J’ai cru avoir disparu. Mais au bout d’un moment j’entendais toujours cette montée chromatique subrepticement ralentie à la fin, des morceaux de jazz ancien. Alors, ce jazz ancien ? If I should, if I, monday, carry on, business, no money, honey… je n’avais pas disparu, contrairement à mon pressentiment. Ils roulaient des yeux, là, en silence, en se parlant et quand j’écoutais, que je regardais, que je ne comprenais plus rien. Je crus avoir disparu. Ma tête n’était plus la même : le vieillissement l’avait transformée. Ce n’était pas de l’imparfait, c’est là, c’est un fait, ma tête est déjà transformée. Complètement. Et le jazz languissant accompagne dorénavant le vieillissement. Comme du miel de châtaigne. On ne sait pas ce qu’est sa propre disparition. L’hypothèse de quelques notes est rassurante. Les notes s’égrènent en douceur. La disparition devient agréable. S’y mêle un peu de trompette et le sentier exhale des odeurs de forêt. Si longtemps que la forêt a disparu. Cry, cry, cry, don’t ask for sympathy. Someone means more to me. L’articulation de la voix est parfaite, la pointure décidée de la dame nous fait exister au-delà de la disparition. Leurs yeux continuent de rouler dans de nombreux sens. Ils se parlent et se répondent, mais rien ne s’inscrit dans ce relief de la finitude annoncée. Nous cherchons la correspondance des watts, de la puissance électrifiante. Toutes ces vieilles ampoules encore en vente, à incandescence. Pour savoir comment ça éclaire le vieillissement. La peau tombe, la bouche tombe, les oreilles tombent. Ampoules interdites. Vieilles amours déchues. Rides et rideaux. Ils roulent encore leurs yeux et se regardent encore ; c’est un théâtre. Ils pointent du doigt. Leurs paroles sont accompagnées du doigt pointeur, l’index.

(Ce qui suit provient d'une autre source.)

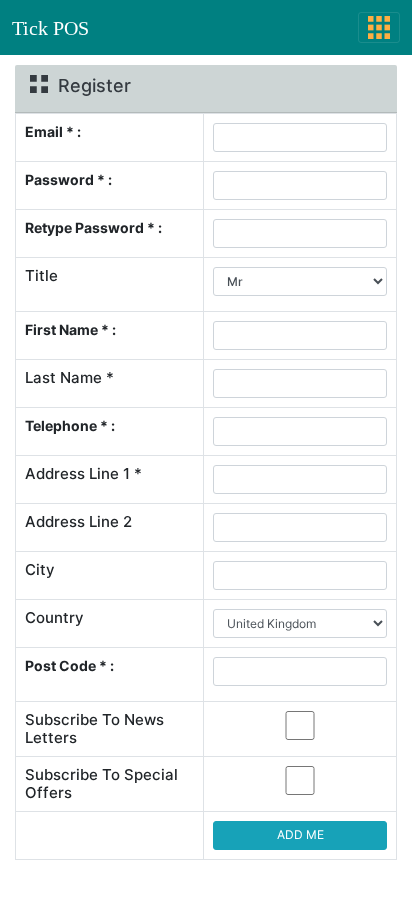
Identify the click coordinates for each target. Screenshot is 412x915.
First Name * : (70, 329)
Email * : (53, 131)
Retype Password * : (93, 227)
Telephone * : (70, 425)
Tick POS (50, 28)
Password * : (68, 179)
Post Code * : (69, 665)
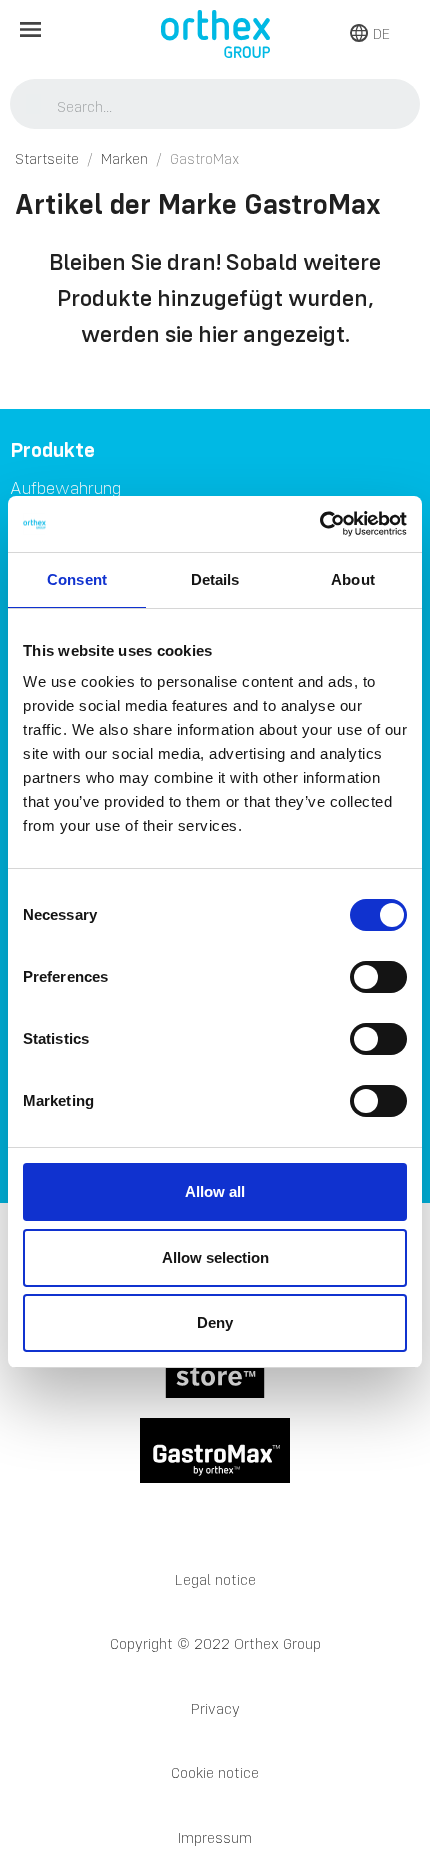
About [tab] (353, 579)
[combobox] (215, 106)
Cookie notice (215, 1772)
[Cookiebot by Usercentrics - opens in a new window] (319, 524)
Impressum (215, 1837)
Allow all (215, 1191)
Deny (215, 1322)
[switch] (378, 977)
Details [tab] (215, 579)
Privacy (215, 1708)
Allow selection (215, 1257)
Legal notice (215, 1579)
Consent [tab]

J’ai cru avoir disparu. Je l’ai déjà dit. Dans un soir sans ombre. Dans un mouchoir de difficultés sans accord. Ils clignent des yeux, sans doute trop de lumière. Leurs yeux se rencontrent et se mettent d’accord. C’est par là qu’ils se mettent d’accord. Ça ne m’intéresse pas. Je suis au regret de me regretter déjà. Comme si je pouvais me surélever, ça m’est impossible. Comme il n’y a pas d’accord, comme on ne peut absolument rien savoir avec ce clignement des yeux et ces rides, comme j’en ai assez de ces rideaux d’une scène usée. Je ne suis pas là ; j’ai disparu. J’ai vraiment réellement disparu, déjà. Leurs gestes sont élégants, leurs yeux rieurs s’échangent des blagues, leurs ongles sont faits. Ils sont tous beaux finalement. Ils passent lentement en silence dans une émolliente faconde inaudible. Ils s’aiment tous, ils lisent tous, ils se lisent tous, ils se regardent et s’aiment tous, ça devient dangereux. Leurs souvenirs ne s’arrêtent plus, ils prennent des notes nerveusement. Ils sont tellement bien habillés, de gris clair, et leurs bagues ajustées dessinent des éclairs dans la lumière du plateau. Applaudissements. Reprise. Soirée how sweet, kiss, would soul, what they do to me, I feel so rich, kitchen, and as well. Il faut entendre kiss, what they do to me. Et puis fortune et kitchen, kiss me pretty.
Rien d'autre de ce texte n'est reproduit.